WHAT IS BEING ASKED | Lay out as a numbered list, omitting blank lines, the part of the items that opens with the line containing "Open the question" and closes with the line containing "View agent details", both ends included.

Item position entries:
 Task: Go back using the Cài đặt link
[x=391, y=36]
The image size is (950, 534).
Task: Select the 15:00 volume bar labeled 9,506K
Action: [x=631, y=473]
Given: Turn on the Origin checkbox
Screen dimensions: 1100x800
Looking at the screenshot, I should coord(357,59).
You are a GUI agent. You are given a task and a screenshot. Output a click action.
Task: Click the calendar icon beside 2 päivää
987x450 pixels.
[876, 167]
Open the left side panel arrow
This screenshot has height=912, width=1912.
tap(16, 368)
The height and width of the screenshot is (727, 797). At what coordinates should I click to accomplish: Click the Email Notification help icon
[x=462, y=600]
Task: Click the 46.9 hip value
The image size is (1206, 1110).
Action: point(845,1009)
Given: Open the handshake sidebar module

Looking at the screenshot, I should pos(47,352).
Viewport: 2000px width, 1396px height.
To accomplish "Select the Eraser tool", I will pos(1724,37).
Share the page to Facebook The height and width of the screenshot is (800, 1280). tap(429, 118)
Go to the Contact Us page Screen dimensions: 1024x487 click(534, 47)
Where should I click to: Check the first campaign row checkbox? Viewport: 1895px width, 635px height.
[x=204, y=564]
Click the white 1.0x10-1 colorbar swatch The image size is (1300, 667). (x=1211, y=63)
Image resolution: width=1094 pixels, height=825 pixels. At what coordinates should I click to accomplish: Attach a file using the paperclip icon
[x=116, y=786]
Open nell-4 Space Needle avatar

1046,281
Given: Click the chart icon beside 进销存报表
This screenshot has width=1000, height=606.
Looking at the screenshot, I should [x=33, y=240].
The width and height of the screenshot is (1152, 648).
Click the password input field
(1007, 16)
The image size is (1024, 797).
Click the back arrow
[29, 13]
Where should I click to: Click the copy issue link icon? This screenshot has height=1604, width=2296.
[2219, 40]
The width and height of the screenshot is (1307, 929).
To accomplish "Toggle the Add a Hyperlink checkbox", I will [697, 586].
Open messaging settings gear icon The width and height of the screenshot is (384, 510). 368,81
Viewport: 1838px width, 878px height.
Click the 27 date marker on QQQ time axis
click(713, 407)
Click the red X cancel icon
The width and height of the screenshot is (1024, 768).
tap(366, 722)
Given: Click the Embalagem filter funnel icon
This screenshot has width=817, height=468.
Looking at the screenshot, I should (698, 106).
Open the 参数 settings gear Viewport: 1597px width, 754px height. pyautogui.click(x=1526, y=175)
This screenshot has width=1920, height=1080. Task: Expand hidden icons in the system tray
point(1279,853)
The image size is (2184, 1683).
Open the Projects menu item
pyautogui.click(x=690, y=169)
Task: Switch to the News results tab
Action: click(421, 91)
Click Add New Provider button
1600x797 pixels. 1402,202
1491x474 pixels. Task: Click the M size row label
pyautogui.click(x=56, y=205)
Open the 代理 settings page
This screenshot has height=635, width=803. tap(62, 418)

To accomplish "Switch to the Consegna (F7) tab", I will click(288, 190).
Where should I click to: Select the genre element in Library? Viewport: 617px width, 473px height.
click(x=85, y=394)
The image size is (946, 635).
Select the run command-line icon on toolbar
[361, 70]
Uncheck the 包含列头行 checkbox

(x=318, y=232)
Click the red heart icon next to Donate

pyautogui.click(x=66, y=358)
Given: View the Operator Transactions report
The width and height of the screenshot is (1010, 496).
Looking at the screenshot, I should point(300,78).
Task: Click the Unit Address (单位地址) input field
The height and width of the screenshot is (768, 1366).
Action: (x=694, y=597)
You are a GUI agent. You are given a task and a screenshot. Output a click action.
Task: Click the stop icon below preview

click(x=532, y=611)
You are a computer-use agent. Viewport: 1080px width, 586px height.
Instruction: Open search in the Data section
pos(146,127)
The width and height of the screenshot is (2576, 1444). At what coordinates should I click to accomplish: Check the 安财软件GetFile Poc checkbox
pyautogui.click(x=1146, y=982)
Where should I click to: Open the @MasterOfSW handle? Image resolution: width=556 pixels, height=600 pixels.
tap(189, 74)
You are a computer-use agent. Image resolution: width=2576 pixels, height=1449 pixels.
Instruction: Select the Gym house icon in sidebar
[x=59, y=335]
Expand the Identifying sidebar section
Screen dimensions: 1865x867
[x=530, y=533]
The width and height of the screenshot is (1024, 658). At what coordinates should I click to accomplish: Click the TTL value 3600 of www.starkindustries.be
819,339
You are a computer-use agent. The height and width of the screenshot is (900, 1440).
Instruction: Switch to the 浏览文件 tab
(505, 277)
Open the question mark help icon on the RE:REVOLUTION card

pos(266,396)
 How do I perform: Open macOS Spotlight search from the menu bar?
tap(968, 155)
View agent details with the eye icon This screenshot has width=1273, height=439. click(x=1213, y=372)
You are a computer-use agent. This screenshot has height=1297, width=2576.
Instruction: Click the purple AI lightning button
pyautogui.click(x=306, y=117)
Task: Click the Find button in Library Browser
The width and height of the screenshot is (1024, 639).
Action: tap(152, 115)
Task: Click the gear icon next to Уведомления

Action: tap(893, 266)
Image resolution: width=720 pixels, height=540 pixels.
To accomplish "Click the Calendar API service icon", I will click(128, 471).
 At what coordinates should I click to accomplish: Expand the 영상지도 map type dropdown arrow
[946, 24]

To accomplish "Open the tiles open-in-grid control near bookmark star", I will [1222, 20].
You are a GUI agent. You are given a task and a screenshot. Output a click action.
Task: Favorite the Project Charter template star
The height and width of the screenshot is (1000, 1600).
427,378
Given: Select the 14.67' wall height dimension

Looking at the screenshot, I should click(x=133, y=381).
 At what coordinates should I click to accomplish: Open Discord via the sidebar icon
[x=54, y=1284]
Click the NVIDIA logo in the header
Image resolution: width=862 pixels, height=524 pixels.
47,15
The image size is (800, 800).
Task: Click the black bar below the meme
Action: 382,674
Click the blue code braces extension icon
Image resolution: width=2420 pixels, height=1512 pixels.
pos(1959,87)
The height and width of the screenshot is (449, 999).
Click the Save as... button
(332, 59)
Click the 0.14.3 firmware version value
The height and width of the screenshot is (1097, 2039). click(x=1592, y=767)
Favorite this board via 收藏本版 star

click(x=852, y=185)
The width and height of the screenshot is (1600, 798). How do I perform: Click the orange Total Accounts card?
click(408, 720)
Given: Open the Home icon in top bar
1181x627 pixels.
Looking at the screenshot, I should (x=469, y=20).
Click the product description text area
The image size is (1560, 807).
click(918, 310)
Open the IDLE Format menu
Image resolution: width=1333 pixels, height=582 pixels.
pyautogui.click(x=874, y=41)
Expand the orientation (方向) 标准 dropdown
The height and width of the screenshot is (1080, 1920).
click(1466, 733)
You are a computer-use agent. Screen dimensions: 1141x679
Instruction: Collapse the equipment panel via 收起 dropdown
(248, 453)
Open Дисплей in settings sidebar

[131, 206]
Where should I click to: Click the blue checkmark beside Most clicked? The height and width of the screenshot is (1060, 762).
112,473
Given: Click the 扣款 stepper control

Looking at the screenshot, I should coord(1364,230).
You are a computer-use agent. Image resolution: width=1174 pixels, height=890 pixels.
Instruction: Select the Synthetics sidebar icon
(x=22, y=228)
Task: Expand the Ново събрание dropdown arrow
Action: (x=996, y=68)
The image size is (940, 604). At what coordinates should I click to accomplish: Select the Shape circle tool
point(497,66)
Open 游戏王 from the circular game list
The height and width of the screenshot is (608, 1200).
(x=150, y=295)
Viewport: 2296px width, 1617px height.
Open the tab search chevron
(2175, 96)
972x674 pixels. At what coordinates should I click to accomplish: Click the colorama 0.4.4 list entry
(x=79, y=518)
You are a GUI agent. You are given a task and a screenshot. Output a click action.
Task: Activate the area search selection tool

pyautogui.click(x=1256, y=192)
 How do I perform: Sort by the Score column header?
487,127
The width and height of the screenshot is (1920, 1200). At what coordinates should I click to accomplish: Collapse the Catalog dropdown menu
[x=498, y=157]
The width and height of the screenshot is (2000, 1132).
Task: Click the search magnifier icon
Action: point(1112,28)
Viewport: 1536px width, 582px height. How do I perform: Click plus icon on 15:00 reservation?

ANSWER TO THE TASK |
1. Open the question mark help icon on the RE:REVOLUTION card
2. pos(266,396)
3.  How do I perform: Open macOS Spotlight search from the menu bar?
4. tap(968, 155)
5. View agent details with the eye icon This screenshot has width=1273, height=439. click(x=1213, y=372)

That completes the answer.